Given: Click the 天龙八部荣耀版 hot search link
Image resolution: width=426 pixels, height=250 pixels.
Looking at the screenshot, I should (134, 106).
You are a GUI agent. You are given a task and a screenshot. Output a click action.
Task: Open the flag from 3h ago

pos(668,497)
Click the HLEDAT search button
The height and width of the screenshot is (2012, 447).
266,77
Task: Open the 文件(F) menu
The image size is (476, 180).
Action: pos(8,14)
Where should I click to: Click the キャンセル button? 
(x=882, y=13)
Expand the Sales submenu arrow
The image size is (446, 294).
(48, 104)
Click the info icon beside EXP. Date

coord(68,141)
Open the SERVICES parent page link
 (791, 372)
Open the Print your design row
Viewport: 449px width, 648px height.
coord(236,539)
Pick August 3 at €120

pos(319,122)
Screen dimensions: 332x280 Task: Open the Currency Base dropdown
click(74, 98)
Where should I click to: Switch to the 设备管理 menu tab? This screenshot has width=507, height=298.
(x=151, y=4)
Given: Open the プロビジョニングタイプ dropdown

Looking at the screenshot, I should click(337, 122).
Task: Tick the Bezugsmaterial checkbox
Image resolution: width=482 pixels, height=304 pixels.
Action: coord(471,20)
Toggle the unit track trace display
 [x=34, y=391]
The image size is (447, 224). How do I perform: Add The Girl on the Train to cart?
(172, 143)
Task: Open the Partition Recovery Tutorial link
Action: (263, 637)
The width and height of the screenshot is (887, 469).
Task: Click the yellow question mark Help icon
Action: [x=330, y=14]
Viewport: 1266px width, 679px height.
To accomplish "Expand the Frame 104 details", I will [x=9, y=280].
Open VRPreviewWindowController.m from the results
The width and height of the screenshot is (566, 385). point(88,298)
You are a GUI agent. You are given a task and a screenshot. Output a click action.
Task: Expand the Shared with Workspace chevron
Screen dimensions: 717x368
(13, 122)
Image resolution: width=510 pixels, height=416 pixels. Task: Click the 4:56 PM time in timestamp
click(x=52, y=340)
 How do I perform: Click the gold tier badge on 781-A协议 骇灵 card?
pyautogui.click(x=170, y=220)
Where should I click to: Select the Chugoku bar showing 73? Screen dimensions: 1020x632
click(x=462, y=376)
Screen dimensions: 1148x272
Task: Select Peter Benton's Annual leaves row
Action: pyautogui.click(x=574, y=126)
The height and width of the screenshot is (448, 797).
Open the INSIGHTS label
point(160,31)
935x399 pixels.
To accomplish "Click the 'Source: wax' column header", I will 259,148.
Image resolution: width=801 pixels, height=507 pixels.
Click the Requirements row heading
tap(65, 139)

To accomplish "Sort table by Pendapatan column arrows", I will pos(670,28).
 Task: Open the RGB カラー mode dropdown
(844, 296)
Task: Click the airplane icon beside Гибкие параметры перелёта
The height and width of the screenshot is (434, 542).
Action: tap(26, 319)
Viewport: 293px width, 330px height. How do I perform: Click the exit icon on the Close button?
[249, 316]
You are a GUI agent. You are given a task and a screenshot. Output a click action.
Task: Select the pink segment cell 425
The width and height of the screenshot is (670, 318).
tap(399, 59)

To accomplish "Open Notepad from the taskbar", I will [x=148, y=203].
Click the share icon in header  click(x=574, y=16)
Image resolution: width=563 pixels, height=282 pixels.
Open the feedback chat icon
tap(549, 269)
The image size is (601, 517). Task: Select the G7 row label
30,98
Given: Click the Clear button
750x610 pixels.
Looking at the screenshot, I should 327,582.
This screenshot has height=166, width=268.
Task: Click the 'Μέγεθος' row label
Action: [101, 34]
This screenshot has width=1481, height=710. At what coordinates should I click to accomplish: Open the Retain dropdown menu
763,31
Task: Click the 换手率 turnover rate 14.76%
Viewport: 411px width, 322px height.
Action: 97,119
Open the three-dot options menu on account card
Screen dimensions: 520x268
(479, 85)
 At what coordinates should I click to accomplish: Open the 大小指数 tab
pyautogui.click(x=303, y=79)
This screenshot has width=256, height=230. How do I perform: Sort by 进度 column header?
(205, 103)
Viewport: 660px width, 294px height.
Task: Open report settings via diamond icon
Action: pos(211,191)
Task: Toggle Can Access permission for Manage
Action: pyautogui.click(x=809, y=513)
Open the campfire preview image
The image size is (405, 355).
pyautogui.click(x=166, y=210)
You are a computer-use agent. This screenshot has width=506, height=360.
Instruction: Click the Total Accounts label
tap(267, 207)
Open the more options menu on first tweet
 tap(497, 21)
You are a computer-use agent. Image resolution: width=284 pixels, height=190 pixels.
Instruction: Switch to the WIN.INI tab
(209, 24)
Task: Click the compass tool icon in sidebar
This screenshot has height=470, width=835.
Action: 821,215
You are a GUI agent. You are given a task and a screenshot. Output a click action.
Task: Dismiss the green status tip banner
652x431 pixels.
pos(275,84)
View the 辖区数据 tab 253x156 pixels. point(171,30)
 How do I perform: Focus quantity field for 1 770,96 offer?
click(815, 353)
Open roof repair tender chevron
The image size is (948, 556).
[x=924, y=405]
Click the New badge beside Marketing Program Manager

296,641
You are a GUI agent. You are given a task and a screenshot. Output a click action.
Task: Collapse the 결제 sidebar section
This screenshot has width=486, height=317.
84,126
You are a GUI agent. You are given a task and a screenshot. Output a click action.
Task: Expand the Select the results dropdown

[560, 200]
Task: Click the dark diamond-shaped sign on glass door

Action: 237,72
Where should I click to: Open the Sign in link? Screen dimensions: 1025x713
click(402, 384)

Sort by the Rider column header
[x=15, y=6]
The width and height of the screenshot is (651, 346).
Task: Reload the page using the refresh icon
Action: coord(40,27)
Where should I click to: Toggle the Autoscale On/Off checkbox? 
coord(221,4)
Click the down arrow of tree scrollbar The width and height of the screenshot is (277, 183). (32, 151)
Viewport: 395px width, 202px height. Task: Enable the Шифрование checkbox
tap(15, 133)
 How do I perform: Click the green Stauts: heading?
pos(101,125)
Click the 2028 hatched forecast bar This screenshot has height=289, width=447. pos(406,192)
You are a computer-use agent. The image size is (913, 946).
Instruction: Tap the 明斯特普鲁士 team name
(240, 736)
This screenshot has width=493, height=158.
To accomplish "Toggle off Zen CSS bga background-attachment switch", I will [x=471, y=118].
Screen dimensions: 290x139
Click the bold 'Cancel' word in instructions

> **Work instructions**: Write out once more the lines above beginning at the line with "Task: Collapse the 결제 sidebar section"; continue through the final line and stop there.

> **Output for this task**:
Task: Collapse the 결제 sidebar section
This screenshot has width=486, height=317.
84,126
You are a GUI agent. You are given a task and a screenshot. Output a click action.
Task: Expand the Select the results dropdown

[560, 200]
Task: Click the dark diamond-shaped sign on glass door

Action: 237,72
Where should I click to: Open the Sign in link? Screen dimensions: 1025x713
click(402, 384)

Sort by the Rider column header
[x=15, y=6]
The width and height of the screenshot is (651, 346).
Task: Reload the page using the refresh icon
Action: coord(40,27)
Where should I click to: Toggle the Autoscale On/Off checkbox? 
coord(221,4)
Click the down arrow of tree scrollbar The width and height of the screenshot is (277, 183). (32, 151)
Viewport: 395px width, 202px height. Task: Enable the Шифрование checkbox
tap(15, 133)
 How do I perform: Click the green Stauts: heading?
pos(101,125)
Click the 2028 hatched forecast bar This screenshot has height=289, width=447. pos(406,192)
You are a computer-use agent. The image size is (913, 946).
Instruction: Tap the 明斯特普鲁士 team name
(240, 736)
This screenshot has width=493, height=158.
To accomplish "Toggle off Zen CSS bga background-attachment switch", I will [x=471, y=118].
Screen dimensions: 290x139
Click the bold 'Cancel' word in instructions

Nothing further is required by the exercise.